Seven months after Category 5 Hurricane Melissa carved a path of destruction across multiple regions of Jamaica, mounting frustration over glacial insurance claim settlements has drawn public intervention from the country’s top leadership. During a public handing-over ceremony for 27 residential service lots in Malvern, St Elizabeth on Thursday, Prime Minister Dr Andrew Holness publicly called on private insurance providers to accelerate payout processing, framing timely claim resolution as an indispensable pillar of the island’s post-disaster national recovery effort.
In his remarks, Holness drew a sharp contrast between the performance of private insurers and the state-run National Housing Trust (NHT), which he lauded for its rapid progress on Hurricane Melissa-related claims for mortgaged properties. To date, the NHT has processed 3,835 claims with a total assessed value of $7 billion. After accounting for policy deductibles, the agency is expected to disburse approximately $6 billion in payouts, with $2.85 billion already released to claimants via a phased disbursement structure — representing nearly half of the total eligible claims, according to Holness.
While the prime minister highlighted the NHT as a model of swift disaster response, the agency has not escaped criticism entirely, with a subset of mortgagors still waiting for updates on their pending applications. Holness acknowledged the backlog, noting that processing remains ongoing across all outstanding claims.
The prime minister’s public call to action follows weeks of growing complaints from both individual property owners and business leaders across Jamaica, who say seven months without settlement has left many families and enterprises in crippling financial limbo. Holness confirmed he has received hundreds of personal testimonials from claimants who have completed damage assessments but have yet to receive any communication or payout from their private insurers.

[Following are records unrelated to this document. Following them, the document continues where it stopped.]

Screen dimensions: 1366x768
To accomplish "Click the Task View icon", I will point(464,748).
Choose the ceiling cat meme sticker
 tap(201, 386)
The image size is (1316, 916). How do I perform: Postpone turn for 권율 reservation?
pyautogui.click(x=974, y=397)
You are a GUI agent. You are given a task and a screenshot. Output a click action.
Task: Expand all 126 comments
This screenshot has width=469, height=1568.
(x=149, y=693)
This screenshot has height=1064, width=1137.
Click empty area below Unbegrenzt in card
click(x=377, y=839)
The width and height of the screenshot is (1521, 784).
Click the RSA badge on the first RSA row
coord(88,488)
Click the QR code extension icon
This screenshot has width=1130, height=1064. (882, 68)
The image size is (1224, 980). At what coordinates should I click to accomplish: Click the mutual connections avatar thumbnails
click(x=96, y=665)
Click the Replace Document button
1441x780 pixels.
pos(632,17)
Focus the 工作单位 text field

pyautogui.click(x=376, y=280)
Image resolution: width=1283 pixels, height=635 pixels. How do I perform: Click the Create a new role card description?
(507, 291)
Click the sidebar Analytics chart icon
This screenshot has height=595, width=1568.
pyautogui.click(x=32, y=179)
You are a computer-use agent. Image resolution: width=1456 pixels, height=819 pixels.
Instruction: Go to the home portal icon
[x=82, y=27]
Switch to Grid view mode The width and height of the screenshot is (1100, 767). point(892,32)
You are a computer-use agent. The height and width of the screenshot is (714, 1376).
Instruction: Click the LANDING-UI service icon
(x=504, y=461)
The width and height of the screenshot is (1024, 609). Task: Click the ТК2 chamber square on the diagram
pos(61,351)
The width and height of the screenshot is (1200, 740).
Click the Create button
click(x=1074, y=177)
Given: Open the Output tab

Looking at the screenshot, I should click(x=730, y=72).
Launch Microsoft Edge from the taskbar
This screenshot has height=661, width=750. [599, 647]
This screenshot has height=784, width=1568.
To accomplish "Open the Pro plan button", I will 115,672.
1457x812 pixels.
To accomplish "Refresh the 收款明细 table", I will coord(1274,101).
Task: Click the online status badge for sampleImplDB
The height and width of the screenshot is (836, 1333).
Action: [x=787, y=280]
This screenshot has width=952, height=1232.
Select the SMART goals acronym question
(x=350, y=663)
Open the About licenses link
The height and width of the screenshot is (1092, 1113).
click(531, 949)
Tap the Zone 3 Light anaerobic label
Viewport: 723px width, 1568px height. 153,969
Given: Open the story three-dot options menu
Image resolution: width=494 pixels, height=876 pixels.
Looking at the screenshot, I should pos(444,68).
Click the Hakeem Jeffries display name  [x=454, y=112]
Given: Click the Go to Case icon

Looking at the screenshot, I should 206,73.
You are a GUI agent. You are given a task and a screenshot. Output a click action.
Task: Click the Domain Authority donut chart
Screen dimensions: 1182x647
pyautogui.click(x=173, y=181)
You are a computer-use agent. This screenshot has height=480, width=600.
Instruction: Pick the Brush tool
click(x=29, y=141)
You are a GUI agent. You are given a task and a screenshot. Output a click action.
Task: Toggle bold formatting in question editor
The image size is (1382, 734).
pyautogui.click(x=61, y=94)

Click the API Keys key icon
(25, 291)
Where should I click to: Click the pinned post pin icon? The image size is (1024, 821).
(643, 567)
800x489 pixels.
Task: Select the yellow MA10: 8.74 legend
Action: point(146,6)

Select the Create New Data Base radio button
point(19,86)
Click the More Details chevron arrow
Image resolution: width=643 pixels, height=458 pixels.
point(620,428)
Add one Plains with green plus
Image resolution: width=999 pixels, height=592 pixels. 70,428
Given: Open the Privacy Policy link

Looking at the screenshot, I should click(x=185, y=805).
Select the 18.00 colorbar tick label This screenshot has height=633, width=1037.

Business leaders have repeatedly warned that prolonged delays threaten the long-term survival of storm-impacted enterprises. In a May interview with Business Observer, Montego Bay Chamber of Commerce & Industry President Jason Russell emphasized that slow claim settlements directly undermine a company’s ability to retain employees, fulfill payment obligations to suppliers, and resume normal operations post-disaster. “We’re talking about the life and death of a business. A business can’t wait a year to get paid,” Russell noted.
Individual business owners have also gone public with their experiences to highlight systemic failures in the private insurance sector. In a letter to the editor published in Wednesday’s Jamaica Observer, Andrew Houston Moncure, managing director of Westmoreland-based Bluefields Bay Villas & Suites, detailed his family’s seven-month struggle to get updates on their property damage claim, saying they have received nothing but “silence” from their insurer’s loss adjuster since November last year.
Houston Moncure clarified that he and his family do not expect an unreasonably fast resolution for complex claims, acknowledging that Hurricane Melissa created an unprecedented backlog that stretched industry resources thin across the hardest-hit parishes like Westmoreland, where thousands of structures were destroyed. Instead, he is calling for basic, consistent communication from providers — a standard he says his family’s long-time insurer has failed to meet, even as the family led local recovery efforts for their community without waiting for their own claim payout.
The business owner also pointed to existing Jamaican regulations that mandate timely claim settlement: Regulation 135 of the country’s Insurance Regulations requires providers to resolve all valid claims within 30 days of meeting payment conditions, with statutory interest added for late payments. The Financial Services Commission’s 2022 Market Conduct Rules further require insurers and their intermediaries to settle claims fairly, without undue delay, and via transparent, efficient processes.
Top industry leaders have already acknowledged the widespread delays constitute a major failure of the private insurance sector. During a panel discussion at the Insurance Association of Jamaica’s annual business conference in May, BCIC CEO Peter Levy described the industry’s slow post-Melissa response as a “significant failure”.
Levy, however, outlined significant operational and logistical challenges that providers faced in the immediate aftermath of the storm. In the storm’s wake, key transportation routes were blocked, national communication infrastructure was disabled, and even independent contractors tasked with preparing damage estimates were themselves dealing with personal storm damage. The unprecedented volume of claims left the entire industry stretched beyond its existing resource capacity, he added.
In response to the breakdown, the Jamaican insurance industry has launched a full review of its disaster response protocols to identify gaps and implement critical changes ahead of future catastrophic weather events. Key areas under review include loosening some verification requirements during large-scale disasters and streamlining processing for claims where loss estimates fall within a pre-defined reasonable range, with the goal of cutting down overall payout timelines for most claimants.